W nowej wersji dostajemy do wyboru klasyczny model z tylnym skrzydłem oraz bardziej dyskretną odmianę GT3 Touring. Ale ten ostatni to nie tylko chłodny dodatek – dzięki nowemu pakietowi można go dostosować do indywidualnych potrzeb. Zresztą, kto by nie chciał sportowego auta, które równie dobrze sprawdzi się na torze, jak i podczas miejskich wojaży?

Moc, aerodynamika i jeden ogromny uśmiech za kierownicą

Nie ma co ukrywać – pod maską kryje się sprawdzony silnik o mocy 510 KM, który nadal przyspiesza do setki w zaledwie 3,4 sekundy. Chociaż niektórym może się wydawać, że zmiany są kosmetyczne, poprawiona aerodynamika oraz nowe rozwiązania w układzie zawieszenia sprawiają, że nowy model prowadzi się jeszcze lepiej. I to dosłownie – dostajemy auto, które potrafi być zarówno ostre w zakrętach, jak i spokojne na prostych odcinkach.

Kierowcy, którzy zasiedli za kółkiem nowego GT3, zwracają uwagę na to, jak łatwo można nim operować, a jednocześnie czerpać radość z jazdy. Nowoczesne cyfrowe zegary, czy możliwość dostosowania pozycji siedzenia do jazdy w kasku to tylko niektóre z drobiazgów, które mogą poprawić komfort podczas toczenia się po torze.

Co dalej?

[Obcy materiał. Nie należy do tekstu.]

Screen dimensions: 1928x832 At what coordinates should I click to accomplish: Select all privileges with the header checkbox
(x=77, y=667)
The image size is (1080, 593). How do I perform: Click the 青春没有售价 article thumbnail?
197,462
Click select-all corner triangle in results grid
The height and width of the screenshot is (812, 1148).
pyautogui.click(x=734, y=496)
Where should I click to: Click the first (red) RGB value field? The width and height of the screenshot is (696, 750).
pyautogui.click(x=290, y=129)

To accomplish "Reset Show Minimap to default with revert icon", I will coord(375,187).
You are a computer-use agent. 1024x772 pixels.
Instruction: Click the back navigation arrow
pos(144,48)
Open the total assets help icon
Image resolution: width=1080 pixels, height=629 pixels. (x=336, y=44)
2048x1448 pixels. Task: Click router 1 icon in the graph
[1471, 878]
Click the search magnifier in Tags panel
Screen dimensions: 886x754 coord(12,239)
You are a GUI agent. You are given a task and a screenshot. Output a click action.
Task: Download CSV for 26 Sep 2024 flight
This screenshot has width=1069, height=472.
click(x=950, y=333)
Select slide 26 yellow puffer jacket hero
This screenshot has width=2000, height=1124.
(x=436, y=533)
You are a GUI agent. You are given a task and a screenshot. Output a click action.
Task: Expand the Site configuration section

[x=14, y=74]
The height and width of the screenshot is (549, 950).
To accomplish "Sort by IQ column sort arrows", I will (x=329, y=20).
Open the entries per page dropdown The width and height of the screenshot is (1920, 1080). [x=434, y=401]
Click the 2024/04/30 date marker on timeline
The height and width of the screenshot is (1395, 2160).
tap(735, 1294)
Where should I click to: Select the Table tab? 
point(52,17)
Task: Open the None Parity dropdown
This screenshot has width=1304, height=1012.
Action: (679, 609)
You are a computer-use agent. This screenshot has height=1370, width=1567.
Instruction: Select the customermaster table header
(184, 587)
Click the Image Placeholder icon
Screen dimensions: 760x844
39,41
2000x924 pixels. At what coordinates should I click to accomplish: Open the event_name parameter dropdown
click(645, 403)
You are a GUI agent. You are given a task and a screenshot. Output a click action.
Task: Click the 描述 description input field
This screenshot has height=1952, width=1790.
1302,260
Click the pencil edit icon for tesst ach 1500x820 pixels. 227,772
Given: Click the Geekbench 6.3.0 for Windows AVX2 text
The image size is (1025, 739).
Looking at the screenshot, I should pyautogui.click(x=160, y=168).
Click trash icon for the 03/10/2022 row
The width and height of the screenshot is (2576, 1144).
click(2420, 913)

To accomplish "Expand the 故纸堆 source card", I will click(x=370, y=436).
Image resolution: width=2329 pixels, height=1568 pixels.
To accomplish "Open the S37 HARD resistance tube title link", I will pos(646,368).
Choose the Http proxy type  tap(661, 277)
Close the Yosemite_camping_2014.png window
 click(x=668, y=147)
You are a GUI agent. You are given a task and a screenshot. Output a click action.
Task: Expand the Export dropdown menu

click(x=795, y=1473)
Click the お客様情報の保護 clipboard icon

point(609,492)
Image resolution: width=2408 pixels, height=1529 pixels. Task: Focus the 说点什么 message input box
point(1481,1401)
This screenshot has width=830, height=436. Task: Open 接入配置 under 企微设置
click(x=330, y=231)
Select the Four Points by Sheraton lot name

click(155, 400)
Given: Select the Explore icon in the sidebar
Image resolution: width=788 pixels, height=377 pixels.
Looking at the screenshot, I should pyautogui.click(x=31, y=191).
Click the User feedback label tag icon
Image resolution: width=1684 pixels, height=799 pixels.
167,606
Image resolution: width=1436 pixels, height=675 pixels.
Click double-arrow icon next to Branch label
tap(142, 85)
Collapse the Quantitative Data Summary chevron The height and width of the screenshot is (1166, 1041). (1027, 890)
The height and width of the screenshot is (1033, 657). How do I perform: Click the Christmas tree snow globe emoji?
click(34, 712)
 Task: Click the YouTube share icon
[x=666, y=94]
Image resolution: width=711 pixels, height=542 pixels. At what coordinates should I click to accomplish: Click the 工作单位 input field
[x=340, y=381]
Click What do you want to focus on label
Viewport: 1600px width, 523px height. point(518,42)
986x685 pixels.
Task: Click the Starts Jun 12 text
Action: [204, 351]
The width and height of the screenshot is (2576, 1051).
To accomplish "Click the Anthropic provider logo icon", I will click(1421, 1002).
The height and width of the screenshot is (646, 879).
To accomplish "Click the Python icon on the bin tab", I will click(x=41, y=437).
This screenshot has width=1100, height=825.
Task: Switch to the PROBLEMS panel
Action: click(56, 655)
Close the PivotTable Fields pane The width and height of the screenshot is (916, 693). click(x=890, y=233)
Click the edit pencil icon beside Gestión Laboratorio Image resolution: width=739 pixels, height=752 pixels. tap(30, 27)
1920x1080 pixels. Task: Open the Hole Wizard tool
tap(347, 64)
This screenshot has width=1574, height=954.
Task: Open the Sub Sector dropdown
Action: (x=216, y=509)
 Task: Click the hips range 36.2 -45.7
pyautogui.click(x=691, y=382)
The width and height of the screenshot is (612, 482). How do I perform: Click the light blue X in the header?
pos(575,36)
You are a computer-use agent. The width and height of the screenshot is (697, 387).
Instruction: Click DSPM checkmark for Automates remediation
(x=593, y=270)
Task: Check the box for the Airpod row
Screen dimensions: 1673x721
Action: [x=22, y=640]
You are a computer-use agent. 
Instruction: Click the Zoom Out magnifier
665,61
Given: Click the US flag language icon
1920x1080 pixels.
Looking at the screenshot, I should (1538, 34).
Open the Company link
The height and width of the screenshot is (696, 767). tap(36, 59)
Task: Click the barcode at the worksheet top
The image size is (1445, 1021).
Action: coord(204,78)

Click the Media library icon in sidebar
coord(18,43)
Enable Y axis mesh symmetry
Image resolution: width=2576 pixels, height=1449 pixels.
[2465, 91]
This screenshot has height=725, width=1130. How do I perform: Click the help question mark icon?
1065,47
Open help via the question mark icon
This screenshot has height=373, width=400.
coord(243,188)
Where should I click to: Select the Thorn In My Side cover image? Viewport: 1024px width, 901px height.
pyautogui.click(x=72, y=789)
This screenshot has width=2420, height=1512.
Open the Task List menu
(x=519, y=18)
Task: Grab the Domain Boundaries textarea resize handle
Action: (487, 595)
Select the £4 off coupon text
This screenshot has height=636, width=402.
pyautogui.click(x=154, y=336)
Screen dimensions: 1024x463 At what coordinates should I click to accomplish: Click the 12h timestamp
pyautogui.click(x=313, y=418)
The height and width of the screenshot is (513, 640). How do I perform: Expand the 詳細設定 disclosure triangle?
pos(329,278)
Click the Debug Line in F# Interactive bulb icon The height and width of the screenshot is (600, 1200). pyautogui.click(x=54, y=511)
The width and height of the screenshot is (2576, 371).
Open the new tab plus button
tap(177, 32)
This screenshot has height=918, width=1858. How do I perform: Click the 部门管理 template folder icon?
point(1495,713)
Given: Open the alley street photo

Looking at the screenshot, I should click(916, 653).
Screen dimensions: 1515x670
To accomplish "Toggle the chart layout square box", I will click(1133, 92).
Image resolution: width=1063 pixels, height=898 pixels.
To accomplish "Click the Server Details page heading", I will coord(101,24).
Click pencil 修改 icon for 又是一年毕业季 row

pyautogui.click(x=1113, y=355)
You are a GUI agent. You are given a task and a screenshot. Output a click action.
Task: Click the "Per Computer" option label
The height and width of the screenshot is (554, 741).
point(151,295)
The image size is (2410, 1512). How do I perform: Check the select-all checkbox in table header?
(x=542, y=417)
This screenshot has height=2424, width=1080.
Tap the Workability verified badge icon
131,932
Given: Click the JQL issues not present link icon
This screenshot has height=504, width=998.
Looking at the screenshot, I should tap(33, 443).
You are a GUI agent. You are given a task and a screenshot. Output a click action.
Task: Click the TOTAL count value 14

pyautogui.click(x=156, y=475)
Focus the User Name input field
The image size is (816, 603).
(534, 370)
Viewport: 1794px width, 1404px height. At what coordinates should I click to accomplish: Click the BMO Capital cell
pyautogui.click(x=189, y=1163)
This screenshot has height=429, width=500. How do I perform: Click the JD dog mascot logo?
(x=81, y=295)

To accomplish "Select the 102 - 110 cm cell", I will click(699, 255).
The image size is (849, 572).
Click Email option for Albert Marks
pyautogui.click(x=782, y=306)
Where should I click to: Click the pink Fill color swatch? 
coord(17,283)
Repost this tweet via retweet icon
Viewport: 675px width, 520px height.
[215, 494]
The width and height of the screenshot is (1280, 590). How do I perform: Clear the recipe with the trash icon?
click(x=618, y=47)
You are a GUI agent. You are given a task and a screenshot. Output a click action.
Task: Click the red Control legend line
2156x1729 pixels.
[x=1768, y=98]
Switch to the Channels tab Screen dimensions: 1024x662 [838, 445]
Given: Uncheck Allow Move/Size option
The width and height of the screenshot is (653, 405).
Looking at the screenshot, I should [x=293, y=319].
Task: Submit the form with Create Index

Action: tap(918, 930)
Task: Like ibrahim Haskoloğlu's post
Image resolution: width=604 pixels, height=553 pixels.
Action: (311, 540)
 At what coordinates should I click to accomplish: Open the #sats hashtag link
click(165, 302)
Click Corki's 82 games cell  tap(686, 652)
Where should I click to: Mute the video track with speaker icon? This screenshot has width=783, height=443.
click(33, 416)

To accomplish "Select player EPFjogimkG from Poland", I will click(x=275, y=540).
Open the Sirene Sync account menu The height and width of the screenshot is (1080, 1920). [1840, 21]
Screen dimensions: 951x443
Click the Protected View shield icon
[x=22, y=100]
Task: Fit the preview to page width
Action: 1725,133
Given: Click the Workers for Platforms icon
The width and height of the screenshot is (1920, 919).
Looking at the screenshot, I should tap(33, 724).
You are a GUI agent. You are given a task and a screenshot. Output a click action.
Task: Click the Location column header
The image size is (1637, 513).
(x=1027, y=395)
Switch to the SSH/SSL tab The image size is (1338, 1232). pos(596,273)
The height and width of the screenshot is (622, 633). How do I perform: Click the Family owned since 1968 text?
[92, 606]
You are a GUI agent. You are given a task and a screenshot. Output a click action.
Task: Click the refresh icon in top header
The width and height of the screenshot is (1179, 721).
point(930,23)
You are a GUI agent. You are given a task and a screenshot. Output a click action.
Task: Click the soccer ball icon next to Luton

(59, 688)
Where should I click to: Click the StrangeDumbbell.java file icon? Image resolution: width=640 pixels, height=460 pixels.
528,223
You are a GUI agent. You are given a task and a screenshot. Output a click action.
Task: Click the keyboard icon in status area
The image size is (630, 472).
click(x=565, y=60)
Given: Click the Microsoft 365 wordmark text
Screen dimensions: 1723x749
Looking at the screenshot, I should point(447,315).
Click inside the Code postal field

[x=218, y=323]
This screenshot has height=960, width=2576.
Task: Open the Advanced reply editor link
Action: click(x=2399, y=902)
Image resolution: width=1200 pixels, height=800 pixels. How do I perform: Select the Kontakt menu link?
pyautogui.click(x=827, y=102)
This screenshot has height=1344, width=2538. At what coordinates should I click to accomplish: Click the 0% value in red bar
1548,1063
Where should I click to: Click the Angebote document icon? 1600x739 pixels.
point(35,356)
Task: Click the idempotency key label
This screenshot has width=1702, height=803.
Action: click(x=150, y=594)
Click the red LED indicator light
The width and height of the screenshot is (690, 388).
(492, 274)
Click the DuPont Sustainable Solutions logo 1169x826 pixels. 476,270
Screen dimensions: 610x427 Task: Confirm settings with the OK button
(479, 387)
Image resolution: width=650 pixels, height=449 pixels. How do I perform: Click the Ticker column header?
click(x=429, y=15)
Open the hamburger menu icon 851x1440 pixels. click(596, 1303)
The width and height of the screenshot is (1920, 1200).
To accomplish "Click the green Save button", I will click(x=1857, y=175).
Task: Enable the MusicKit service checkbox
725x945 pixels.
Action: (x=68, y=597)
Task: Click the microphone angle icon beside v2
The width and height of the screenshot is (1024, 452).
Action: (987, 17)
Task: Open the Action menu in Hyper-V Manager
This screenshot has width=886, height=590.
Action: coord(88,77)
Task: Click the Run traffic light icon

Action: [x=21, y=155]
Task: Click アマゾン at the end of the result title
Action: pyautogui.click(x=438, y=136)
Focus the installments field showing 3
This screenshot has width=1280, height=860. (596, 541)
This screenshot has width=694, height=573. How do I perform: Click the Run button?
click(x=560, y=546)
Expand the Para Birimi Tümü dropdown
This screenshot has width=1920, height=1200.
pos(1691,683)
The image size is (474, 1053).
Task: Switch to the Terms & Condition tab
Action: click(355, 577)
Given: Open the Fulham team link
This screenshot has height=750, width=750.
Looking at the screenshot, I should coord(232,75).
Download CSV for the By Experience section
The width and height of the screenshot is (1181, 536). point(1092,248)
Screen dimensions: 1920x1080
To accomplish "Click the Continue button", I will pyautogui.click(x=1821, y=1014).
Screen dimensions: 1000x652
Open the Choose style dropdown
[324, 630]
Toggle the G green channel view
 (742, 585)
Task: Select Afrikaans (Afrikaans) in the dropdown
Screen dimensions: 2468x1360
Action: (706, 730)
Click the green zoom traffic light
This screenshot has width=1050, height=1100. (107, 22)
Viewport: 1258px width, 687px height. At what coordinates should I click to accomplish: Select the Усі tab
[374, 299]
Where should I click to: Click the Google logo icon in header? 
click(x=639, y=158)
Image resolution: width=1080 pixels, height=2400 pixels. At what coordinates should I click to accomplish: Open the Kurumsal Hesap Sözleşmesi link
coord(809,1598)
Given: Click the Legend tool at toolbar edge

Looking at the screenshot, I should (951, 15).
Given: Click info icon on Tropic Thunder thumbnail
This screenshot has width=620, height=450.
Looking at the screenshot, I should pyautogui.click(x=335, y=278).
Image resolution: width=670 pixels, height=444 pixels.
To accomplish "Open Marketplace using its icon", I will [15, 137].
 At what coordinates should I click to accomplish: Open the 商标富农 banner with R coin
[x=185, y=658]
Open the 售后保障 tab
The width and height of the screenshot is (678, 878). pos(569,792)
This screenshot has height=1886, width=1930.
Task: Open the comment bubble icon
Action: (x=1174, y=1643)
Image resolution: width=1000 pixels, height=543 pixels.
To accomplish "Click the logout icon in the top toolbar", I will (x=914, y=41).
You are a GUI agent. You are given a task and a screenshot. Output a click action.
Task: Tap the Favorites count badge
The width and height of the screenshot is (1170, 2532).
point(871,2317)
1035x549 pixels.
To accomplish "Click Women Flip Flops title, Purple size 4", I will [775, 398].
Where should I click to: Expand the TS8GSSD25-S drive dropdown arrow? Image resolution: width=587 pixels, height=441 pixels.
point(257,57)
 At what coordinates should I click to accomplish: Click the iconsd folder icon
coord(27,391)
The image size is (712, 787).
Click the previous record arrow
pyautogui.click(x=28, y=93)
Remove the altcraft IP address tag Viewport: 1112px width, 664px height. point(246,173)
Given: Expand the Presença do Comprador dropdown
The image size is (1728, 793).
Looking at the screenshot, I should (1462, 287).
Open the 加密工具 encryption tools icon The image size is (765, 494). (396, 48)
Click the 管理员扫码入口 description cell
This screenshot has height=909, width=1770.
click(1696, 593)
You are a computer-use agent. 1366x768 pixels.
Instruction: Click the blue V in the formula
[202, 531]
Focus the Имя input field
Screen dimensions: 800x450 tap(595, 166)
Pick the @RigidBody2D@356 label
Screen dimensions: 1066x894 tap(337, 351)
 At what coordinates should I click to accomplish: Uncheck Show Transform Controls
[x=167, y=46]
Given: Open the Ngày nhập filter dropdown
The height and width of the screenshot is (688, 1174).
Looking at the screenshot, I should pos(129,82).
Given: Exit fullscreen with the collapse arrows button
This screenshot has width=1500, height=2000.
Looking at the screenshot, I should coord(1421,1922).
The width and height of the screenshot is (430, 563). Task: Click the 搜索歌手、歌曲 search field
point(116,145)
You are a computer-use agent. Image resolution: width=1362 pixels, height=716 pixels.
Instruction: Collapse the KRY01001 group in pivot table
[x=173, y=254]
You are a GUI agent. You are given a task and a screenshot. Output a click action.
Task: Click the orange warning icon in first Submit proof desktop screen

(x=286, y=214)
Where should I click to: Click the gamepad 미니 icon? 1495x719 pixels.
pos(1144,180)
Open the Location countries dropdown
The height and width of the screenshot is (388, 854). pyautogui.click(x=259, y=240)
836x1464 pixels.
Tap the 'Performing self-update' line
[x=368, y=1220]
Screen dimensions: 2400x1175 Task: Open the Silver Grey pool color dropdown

Saga Porsche 911 GT3 trwa

Pytanie, które z pewnością zadaje sobie wielu miłośników sportowych samochodów brzmi: „Czy to ostatnia generacja GT3?” Czas pokaże. Jednak jedno jest pewne – Porsche znów stworzyło auto, na które klienci rzucą się jak na ostatni kawałek pizzy po ciężkim dniu. Z ceną początkową wynoszącą około 209 tysięcy euro w Niemczech, nie ma co liczyć na to, że smaczek się zatraci – model GT3 z pewnością wciąż pozostaje jednym z najlepszych samochodów sportowych na świecie.

Saga Porsche 911 GT3 trwa, a my możemy jedynie z niecierpliwością czekać na kolejne emocjonujące rozdziały tej historii.